* _TASK REQUIREMENTS_
Your task is to output every record exactly as it is given.

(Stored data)
◇ ◇ ◇ ◇ ◇
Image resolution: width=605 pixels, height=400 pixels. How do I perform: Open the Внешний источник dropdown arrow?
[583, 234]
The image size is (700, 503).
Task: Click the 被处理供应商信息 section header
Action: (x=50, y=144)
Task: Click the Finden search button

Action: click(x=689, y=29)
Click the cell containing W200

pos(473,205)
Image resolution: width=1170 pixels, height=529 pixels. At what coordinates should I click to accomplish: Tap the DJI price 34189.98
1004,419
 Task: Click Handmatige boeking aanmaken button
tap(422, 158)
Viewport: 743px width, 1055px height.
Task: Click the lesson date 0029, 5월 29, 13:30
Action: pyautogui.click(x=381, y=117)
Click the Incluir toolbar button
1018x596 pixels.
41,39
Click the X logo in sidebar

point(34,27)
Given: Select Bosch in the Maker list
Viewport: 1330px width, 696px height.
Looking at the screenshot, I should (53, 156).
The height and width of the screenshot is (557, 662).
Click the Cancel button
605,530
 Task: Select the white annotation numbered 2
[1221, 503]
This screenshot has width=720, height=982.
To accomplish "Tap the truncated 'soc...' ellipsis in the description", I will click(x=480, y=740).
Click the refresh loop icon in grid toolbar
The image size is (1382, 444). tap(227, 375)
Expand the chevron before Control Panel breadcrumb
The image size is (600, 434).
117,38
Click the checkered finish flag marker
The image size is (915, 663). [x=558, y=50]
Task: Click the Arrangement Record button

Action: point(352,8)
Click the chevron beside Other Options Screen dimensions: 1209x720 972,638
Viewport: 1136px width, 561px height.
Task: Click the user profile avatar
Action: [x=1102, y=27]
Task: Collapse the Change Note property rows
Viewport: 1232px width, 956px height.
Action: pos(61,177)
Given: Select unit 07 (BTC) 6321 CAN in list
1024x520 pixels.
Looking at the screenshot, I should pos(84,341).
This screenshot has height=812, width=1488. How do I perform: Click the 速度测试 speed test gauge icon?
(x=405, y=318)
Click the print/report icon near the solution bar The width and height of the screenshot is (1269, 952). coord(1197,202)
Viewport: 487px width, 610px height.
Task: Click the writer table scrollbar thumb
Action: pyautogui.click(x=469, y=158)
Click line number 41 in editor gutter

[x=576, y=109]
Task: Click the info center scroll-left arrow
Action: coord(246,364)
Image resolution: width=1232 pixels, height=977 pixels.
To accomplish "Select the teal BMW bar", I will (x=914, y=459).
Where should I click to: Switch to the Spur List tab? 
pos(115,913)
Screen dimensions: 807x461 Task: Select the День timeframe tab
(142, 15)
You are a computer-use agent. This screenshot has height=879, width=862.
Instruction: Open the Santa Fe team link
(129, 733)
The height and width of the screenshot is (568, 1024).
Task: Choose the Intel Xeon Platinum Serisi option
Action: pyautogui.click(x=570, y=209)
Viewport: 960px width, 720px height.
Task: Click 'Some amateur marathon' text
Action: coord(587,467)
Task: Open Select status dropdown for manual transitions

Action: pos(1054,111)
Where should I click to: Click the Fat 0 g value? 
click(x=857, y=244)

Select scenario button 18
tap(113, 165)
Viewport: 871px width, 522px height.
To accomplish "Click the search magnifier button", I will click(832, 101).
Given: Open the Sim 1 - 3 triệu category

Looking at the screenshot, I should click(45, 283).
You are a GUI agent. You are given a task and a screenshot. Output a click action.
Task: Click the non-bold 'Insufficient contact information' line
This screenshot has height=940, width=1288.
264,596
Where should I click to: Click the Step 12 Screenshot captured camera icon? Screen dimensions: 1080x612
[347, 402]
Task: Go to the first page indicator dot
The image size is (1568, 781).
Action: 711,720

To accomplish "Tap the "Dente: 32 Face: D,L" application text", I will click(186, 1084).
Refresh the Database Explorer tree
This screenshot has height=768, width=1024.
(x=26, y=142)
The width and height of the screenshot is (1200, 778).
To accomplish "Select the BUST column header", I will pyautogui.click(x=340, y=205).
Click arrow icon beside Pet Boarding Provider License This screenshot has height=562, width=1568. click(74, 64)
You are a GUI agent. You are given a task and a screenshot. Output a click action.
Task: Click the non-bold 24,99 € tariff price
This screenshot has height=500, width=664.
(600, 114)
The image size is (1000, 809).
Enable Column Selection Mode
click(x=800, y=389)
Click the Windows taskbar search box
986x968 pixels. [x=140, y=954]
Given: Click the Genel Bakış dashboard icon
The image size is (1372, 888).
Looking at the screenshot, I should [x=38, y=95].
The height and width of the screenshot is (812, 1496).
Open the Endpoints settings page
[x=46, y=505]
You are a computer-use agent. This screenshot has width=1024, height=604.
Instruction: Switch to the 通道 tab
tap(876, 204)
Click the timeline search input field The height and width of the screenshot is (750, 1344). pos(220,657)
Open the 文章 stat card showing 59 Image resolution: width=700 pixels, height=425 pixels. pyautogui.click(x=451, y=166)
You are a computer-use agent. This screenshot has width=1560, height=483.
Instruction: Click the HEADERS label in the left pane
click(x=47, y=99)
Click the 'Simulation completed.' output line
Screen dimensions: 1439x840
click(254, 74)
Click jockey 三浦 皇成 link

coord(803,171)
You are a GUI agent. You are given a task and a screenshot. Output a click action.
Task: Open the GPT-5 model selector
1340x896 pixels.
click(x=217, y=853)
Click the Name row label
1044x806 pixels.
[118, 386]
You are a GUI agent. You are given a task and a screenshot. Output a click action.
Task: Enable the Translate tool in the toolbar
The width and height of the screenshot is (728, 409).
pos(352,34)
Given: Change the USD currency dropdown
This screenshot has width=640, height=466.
◇ ◇ ◇ ◇ ◇
* _EXPECTED OUTPUT_
Image resolution: width=605 pixels, height=400 pixels. How do I perform: Open the Внешний источник dropdown arrow?
[583, 234]
The image size is (700, 503).
Task: Click the 被处理供应商信息 section header
Action: (x=50, y=144)
Task: Click the Finden search button

Action: click(x=689, y=29)
Click the cell containing W200

pos(473,205)
Image resolution: width=1170 pixels, height=529 pixels. At what coordinates should I click to accomplish: Tap the DJI price 34189.98
1004,419
 Task: Click Handmatige boeking aanmaken button
tap(422, 158)
Viewport: 743px width, 1055px height.
Task: Click the lesson date 0029, 5월 29, 13:30
Action: pyautogui.click(x=381, y=117)
Click the Incluir toolbar button
1018x596 pixels.
41,39
Click the X logo in sidebar

point(34,27)
Given: Select Bosch in the Maker list
Viewport: 1330px width, 696px height.
Looking at the screenshot, I should (53, 156).
The height and width of the screenshot is (557, 662).
Click the Cancel button
605,530
 Task: Select the white annotation numbered 2
[1221, 503]
This screenshot has width=720, height=982.
To accomplish "Tap the truncated 'soc...' ellipsis in the description", I will click(x=480, y=740).
Click the refresh loop icon in grid toolbar
The image size is (1382, 444). tap(227, 375)
Expand the chevron before Control Panel breadcrumb
The image size is (600, 434).
117,38
Click the checkered finish flag marker
The image size is (915, 663). [x=558, y=50]
Task: Click the Arrangement Record button

Action: point(352,8)
Click the chevron beside Other Options Screen dimensions: 1209x720 972,638
Viewport: 1136px width, 561px height.
Task: Click the user profile avatar
Action: [x=1102, y=27]
Task: Collapse the Change Note property rows
Viewport: 1232px width, 956px height.
Action: pos(61,177)
Given: Select unit 07 (BTC) 6321 CAN in list
1024x520 pixels.
Looking at the screenshot, I should pos(84,341).
This screenshot has height=812, width=1488. How do I perform: Click the 速度测试 speed test gauge icon?
(x=405, y=318)
Click the print/report icon near the solution bar The width and height of the screenshot is (1269, 952). coord(1197,202)
Viewport: 487px width, 610px height.
Task: Click the writer table scrollbar thumb
Action: pyautogui.click(x=469, y=158)
Click line number 41 in editor gutter

[x=576, y=109]
Task: Click the info center scroll-left arrow
Action: coord(246,364)
Image resolution: width=1232 pixels, height=977 pixels.
To accomplish "Select the teal BMW bar", I will (x=914, y=459).
Where should I click to: Switch to the Spur List tab? 
pos(115,913)
Screen dimensions: 807x461 Task: Select the День timeframe tab
(142, 15)
You are a computer-use agent. This screenshot has height=879, width=862.
Instruction: Open the Santa Fe team link
(129, 733)
The height and width of the screenshot is (568, 1024).
Task: Choose the Intel Xeon Platinum Serisi option
Action: pyautogui.click(x=570, y=209)
Viewport: 960px width, 720px height.
Task: Click 'Some amateur marathon' text
Action: coord(587,467)
Task: Open Select status dropdown for manual transitions

Action: pos(1054,111)
Where should I click to: Click the Fat 0 g value? 
click(x=857, y=244)

Select scenario button 18
tap(113, 165)
Viewport: 871px width, 522px height.
To accomplish "Click the search magnifier button", I will click(832, 101).
Given: Open the Sim 1 - 3 triệu category

Looking at the screenshot, I should click(45, 283).
You are a GUI agent. You are given a task and a screenshot. Output a click action.
Task: Click the non-bold 'Insufficient contact information' line
This screenshot has height=940, width=1288.
264,596
Where should I click to: Click the Step 12 Screenshot captured camera icon? Screen dimensions: 1080x612
[347, 402]
Task: Go to the first page indicator dot
The image size is (1568, 781).
Action: 711,720

To accomplish "Tap the "Dente: 32 Face: D,L" application text", I will click(186, 1084).
Refresh the Database Explorer tree
This screenshot has height=768, width=1024.
(x=26, y=142)
The width and height of the screenshot is (1200, 778).
To accomplish "Select the BUST column header", I will pyautogui.click(x=340, y=205).
Click arrow icon beside Pet Boarding Provider License This screenshot has height=562, width=1568. click(74, 64)
You are a GUI agent. You are given a task and a screenshot. Output a click action.
Task: Click the non-bold 24,99 € tariff price
This screenshot has height=500, width=664.
(600, 114)
The image size is (1000, 809).
Enable Column Selection Mode
click(x=800, y=389)
Click the Windows taskbar search box
986x968 pixels. [x=140, y=954]
Given: Click the Genel Bakış dashboard icon
The image size is (1372, 888).
Looking at the screenshot, I should [x=38, y=95].
The height and width of the screenshot is (812, 1496).
Open the Endpoints settings page
[x=46, y=505]
You are a computer-use agent. This screenshot has width=1024, height=604.
Instruction: Switch to the 通道 tab
tap(876, 204)
Click the timeline search input field The height and width of the screenshot is (750, 1344). pos(220,657)
Open the 文章 stat card showing 59 Image resolution: width=700 pixels, height=425 pixels. pyautogui.click(x=451, y=166)
You are a computer-use agent. This screenshot has width=1560, height=483.
Instruction: Click the HEADERS label in the left pane
click(x=47, y=99)
Click the 'Simulation completed.' output line
Screen dimensions: 1439x840
click(254, 74)
Click jockey 三浦 皇成 link

coord(803,171)
You are a GUI agent. You are given a task and a screenshot. Output a click action.
Task: Open the GPT-5 model selector
1340x896 pixels.
click(x=217, y=853)
Click the Name row label
1044x806 pixels.
[118, 386]
You are a GUI agent. You are given a task and a screenshot. Output a click action.
Task: Enable the Translate tool in the toolbar
The width and height of the screenshot is (728, 409).
pos(352,34)
Given: Change the USD currency dropdown
This screenshot has width=640, height=466.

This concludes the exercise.